Thursday, March 08, 2012

The unknown, remembered gate

Through the unknown, remembered gate
When the last of earth left to discover
Is that which was the beginning;
At the source of the longest river
The voice of the hidden waterfall
And the children in the apple tree
Not known, because not looked for
But heard, half heard, in the stillness
Between two waves of the sea.

T.S. Eliot, "Little Gidding"

If Dr. Ian Stevenson had worked in another field, he might well have been awarded a Nobel prize for his accomplishments. Given his field of interest, though, such an honor was unthinkable because of the tunnel vision of orthodox science. Stevenson spent most of his professional life investigating cases of children who said they remembered previous lives as other people.


His methodology was as rational and scientific as you like. Hearsay evidence was ruled out until corroborated by him personally. He interviewed the children who claimed past life recall, as well as their parents for supplementary detail such as how old the child was when he started speaking of a prior existence. Stevenson then looked for evidence about the alleged previous personality (or "PP"); when it could be identified as a specific person who had died, he learned as much as he could about the PP from the PP's relatives, friends, and public records. 

The goal was to find out how well the child's memories matched the facts of the PP's life. He was alert to possible sources of "contamination," or alternative ways the present child might have learned about the PP. Stevenson particularly wanted to know if the families of the child and the PP had ever known one another, or even lived in the same location.

The research was done in situ. The on-site studies began in 1961 when he studied about 20 cases in India and five in Ceylon, what is now Sri Lanka. In the end he had investigated some 3,000 cases, published in a number of books. Here is a brief summary of Stevenson's findings; here the transcript of an interview with him.


Stevenson is by far the most prominent among the few who have investigated apparent cases of past-life recall without recourse to hypnosis. Ever since an amateur hypnotist named Morey Bernstein sent a Colorado housewife back to a life in 19th century Ireland as "Bridey Murphy" and wrote a best-selling book about it -- the Bridey Murphy case is now discounted by most researchers -- hypnosis has been the tool of choice.

Many researchers serious and otherwise have induced subjects in hypnotic trance to "recall" previous incarnations. But the results have tended to be provocative rather than evidential.

How not to conduct reincarnation research is shown in Many Lives, Many Masters, a big hit among New Age naïfs. Dr. Brian Weiss describes the dozens of hypnotic regressions conducted with a single patient, Catherine, whom he says was strikingly attractive. In one early session, he asked Catherine -- regressed to a life as "Aronda the Egyptian" -- what year he was living in. "Aronda" replied, "1863 B.C."

That should have put his guard up at the very least. How could an Egyptian in the time of the pharaohs know she was living 1,863 years before the first year of the Christian calendar, itself not adopted until our medieval era? It does not seem to have bothered Dr. Weiss.

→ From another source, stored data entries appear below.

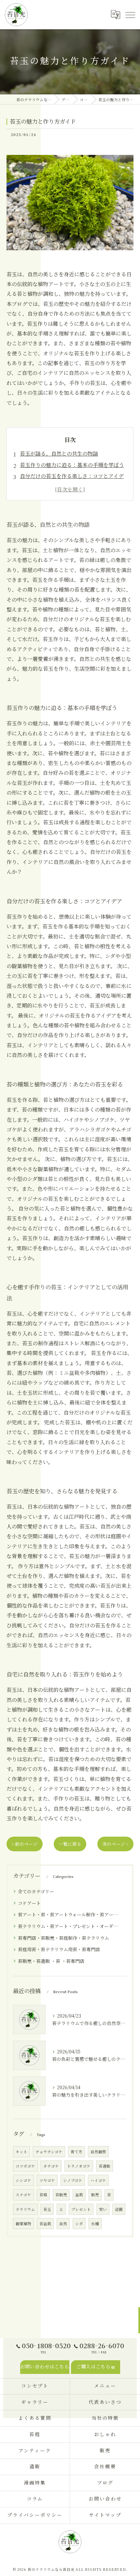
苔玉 (47, 2209)
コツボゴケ (25, 2166)
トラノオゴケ (79, 2166)
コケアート (29, 1903)
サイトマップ (105, 2515)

Other researchers, particularly Helen Wambach and Hans TenDam, have worked more scientifically with hypnotic past life regressions among many subjects, unlike Dr. Weiss's one. Their studies can be admitted as evidence. But a basic problem sticks: although hypnosis has been practiced for more than a century and remarkable effects demonstrated, we still don't understand what hypnosis is or all that it is capable of. We do know, however, that hypnotized subjects are extremely suggestible. So it's hard to evaluate evidence based on regression.

Naturally, Stevenson's method is open to objections too. Assuredly they have been proposed. For one: why are most of these cases in parts of the world where reincarnation is a widely accepted belief? Either the acceptability of reincarnation promotes fantasy stories in children, or their reports of past lives are not ignored as they would be in, for instance, American culture -- take your pick. In the big picture, Stevenson seems to have been properly inquisitive about past-life claims and honestly reported facts in the cases that would seem to counter the reincarnation thesis.


Unfortunately for Stevenson, as even his admirers and students of psychical research concede, his books are nearly unreadable -- precisely because each case study goes into overwhelming detail to show how he took into account the possibility of fraud, error, or alternative explanations to reincarnation.

In Old Souls, Tom Shroder, a Washington Post writer, describes accompanying Stevenson on two research trips, in uncomfortable and sometimes downright inhospitable environments -- such as Beirut in the aftermath of its civil war -- and seeing first-hand the doctor's painstaking methodology. (I expected Shroder, as a WaPo reporter, to be an arch-skeptic or Stevenson debunker. Good on him, though: I found his book admirably objective and filled with interesting observations about Stevenson himself and the cases Shroder was eyewitness to.)

Stevenson never claimed that any particular case proved reincarnation, or even that all of them put together were proof, but he believed that the sum of his findings strongly indicated that we live successive lives.

"Perhaps my main contribution will be that of making Western persons familiar, not with the idea of reincarnation -- it must be one of the oldest ideas in the world -- but with evidence tending to support a belief in reincarnation," Stevenson said. Even if that evidence must enter through an unknown, remembered gate.